5. The plate-feeding mechanism (100) according to claim 1, characterized in that, The slide (20) includes two platforms (24) that move synchronously along the second direction (Z), and the two platforms (24) are spaced apart on the frame (10) along the third direction (Y); The two platforms (24) are recessed on opposite sides along the third direction (Y), and the two grooves (21a) of the two platforms (24) facing each other along the third direction (Y) together form a slot (21). The second direction (Z), the first direction (X), and the third direction (Y) intersect each other but are not coplanar.

6. The plate-feeding mechanism (100) according to claim 5, characterized in that, The frame (10) includes two support columns (11) and two mounting brackets (12) that are spaced apart along the third direction (Y). The two mounting brackets (12) are installed on the two support columns (11) in a one-to-one correspondence. The two platforms (24) are respectively installed on different mounting brackets (12). The plate feeding mechanism (100) includes a slide drive assembly (40), which is disposed on the mounting frame (12) and is used to drive the two platforms (24) to move synchronously along the second direction (Z).

7. The plate-feeding mechanism (100) according to claim 6, characterized in that, Each of the mounting brackets (12) is provided with a set of slide drive assemblies (40), each set of slide drive assemblies (40) includes a second motor and a second lead screw (41), the second motor is connected to the second lead screw (41), and the second lead screw (41) is connected to the stage body (24) via a second lead screw pair.
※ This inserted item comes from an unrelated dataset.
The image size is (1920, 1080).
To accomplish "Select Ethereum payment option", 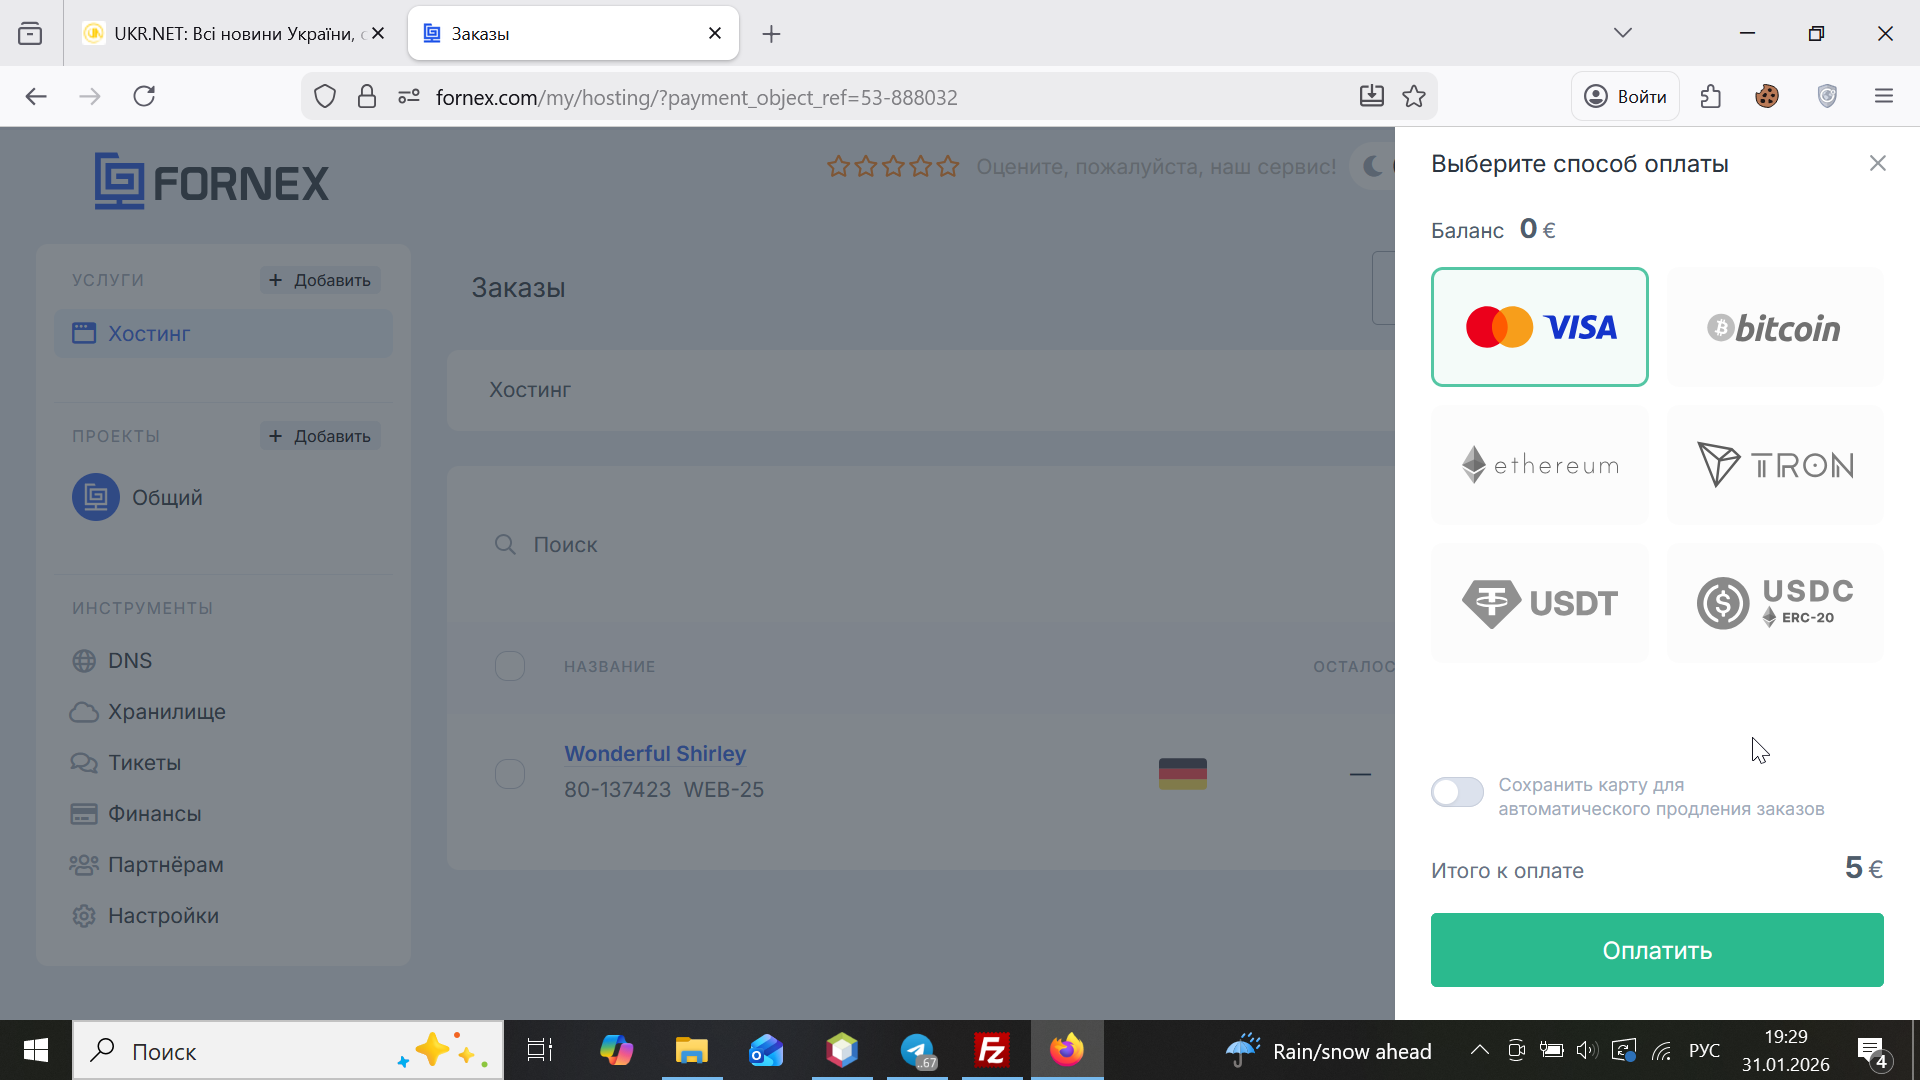I will click(x=1539, y=465).
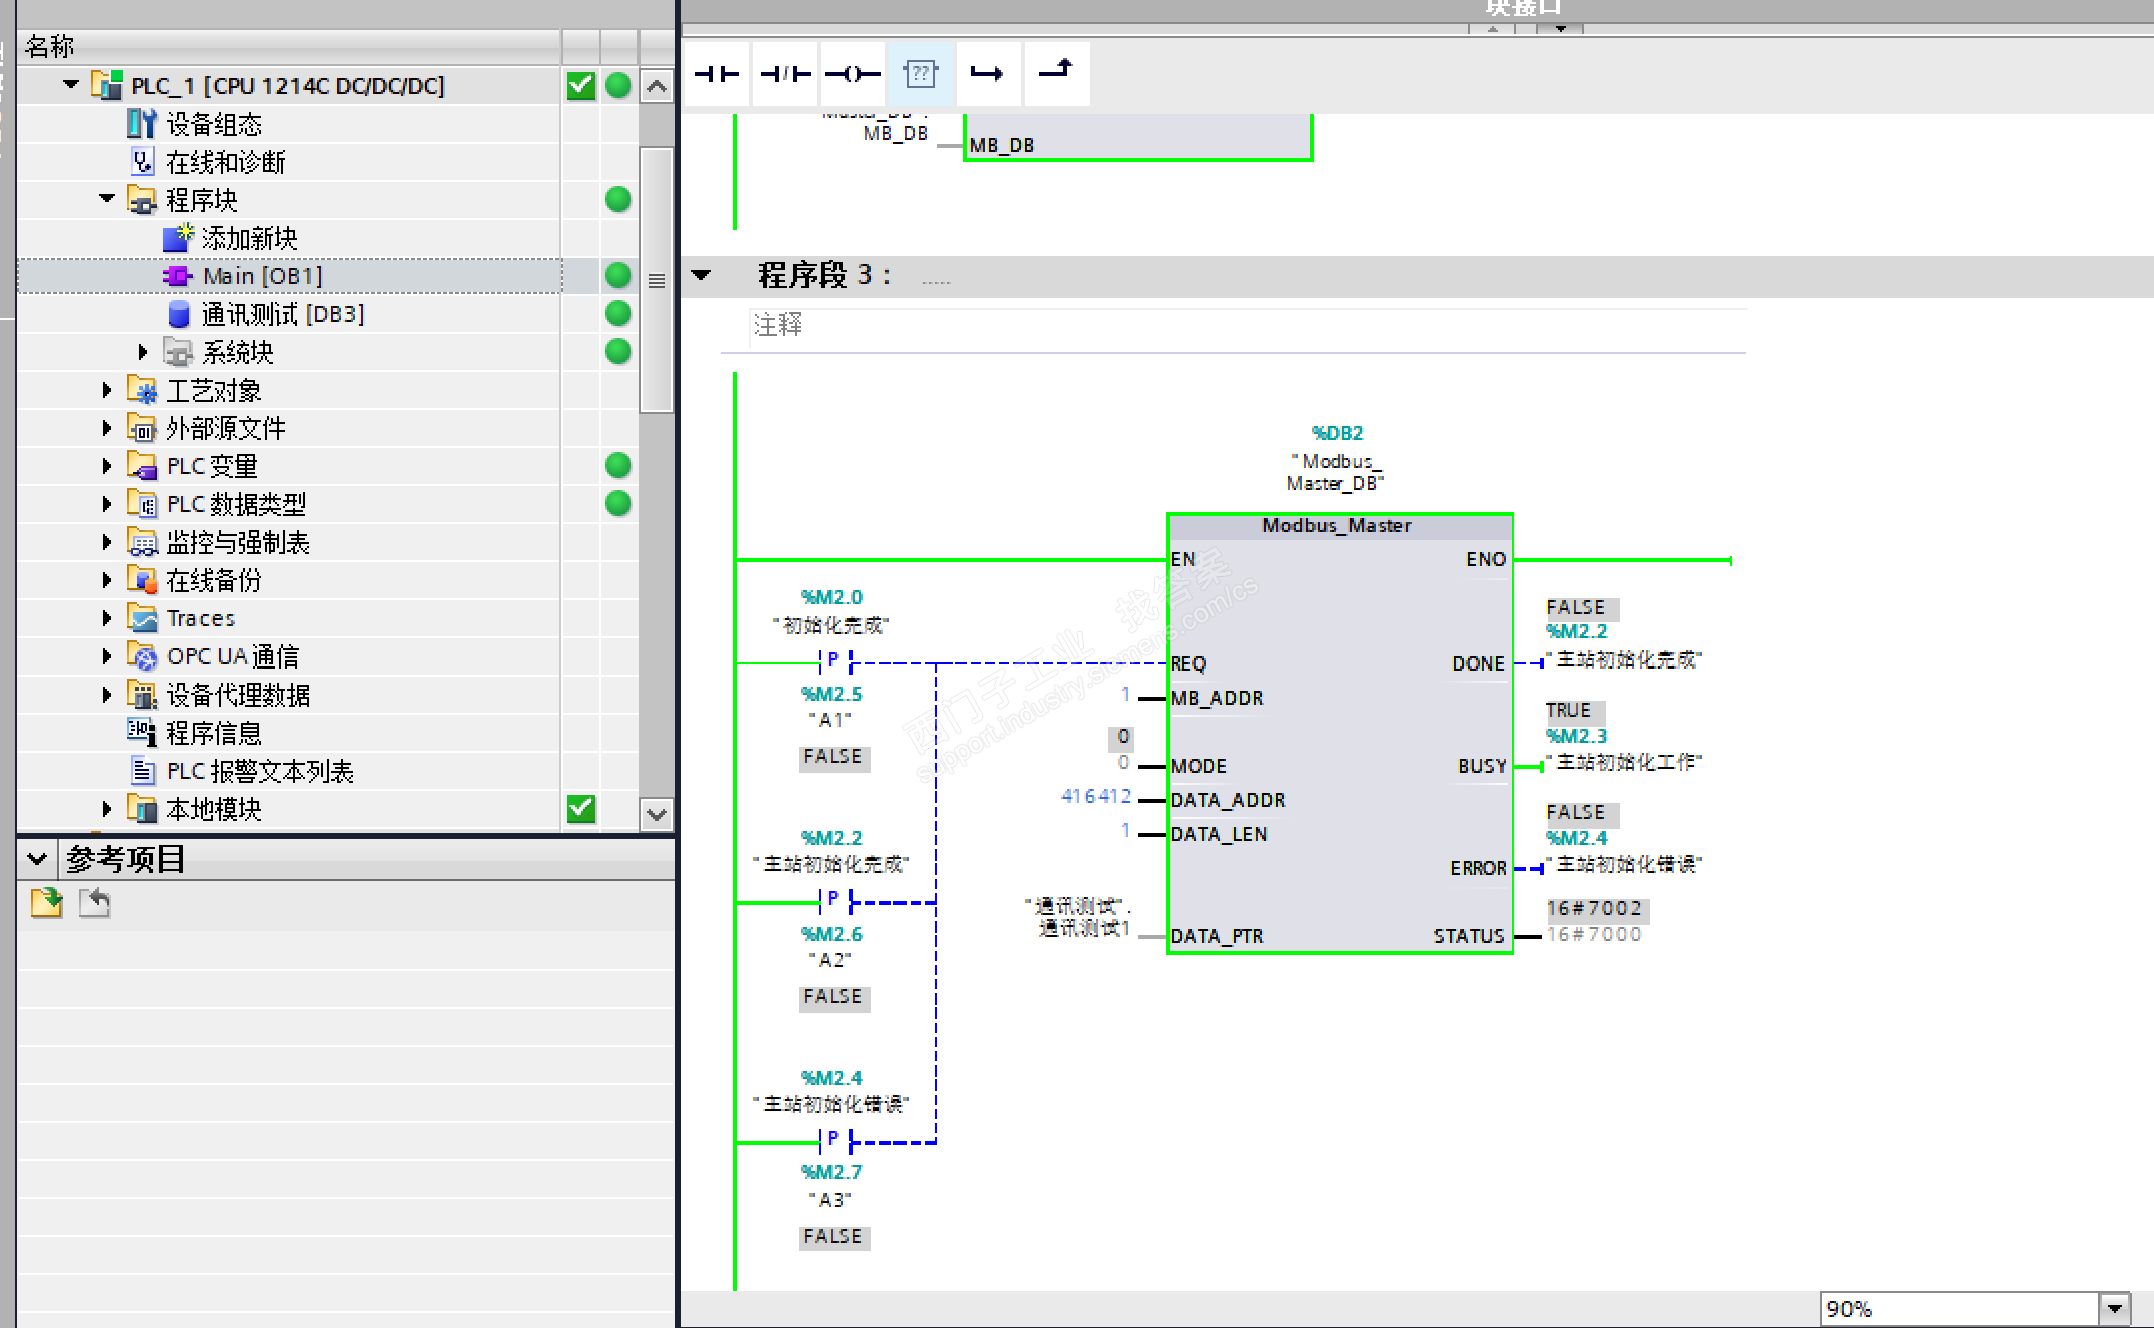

8. A printing apparatus (1000), characterized in that, include: The printing mechanism (200) includes a screen mounting component (210) for mounting the screen (W); as well as The screen feeding mechanism (100) as described in any one of claims 1-7 is used to feed the screen (W) to the screen mounting component (210).

9. The printing apparatus (1000) according to claim 8, characterized in that, The screen mounting component (210) includes a receiving groove (211) for inserting the screen (W), the receiving groove (211) being disposed through the first direction (X); and / or, The printing mechanism (200) further includes a machine base (220) and a printing head (230). The printing head (230) is movably disposed on the machine base (220). The screen mounting component (210) is movably disposed on the machine base (220) along the second direction (Z) and arranged below the printing head (230).

10. A solar cell production system, characterized in that, Includes the printing apparatus (1000) as described in any one of claims 8-9.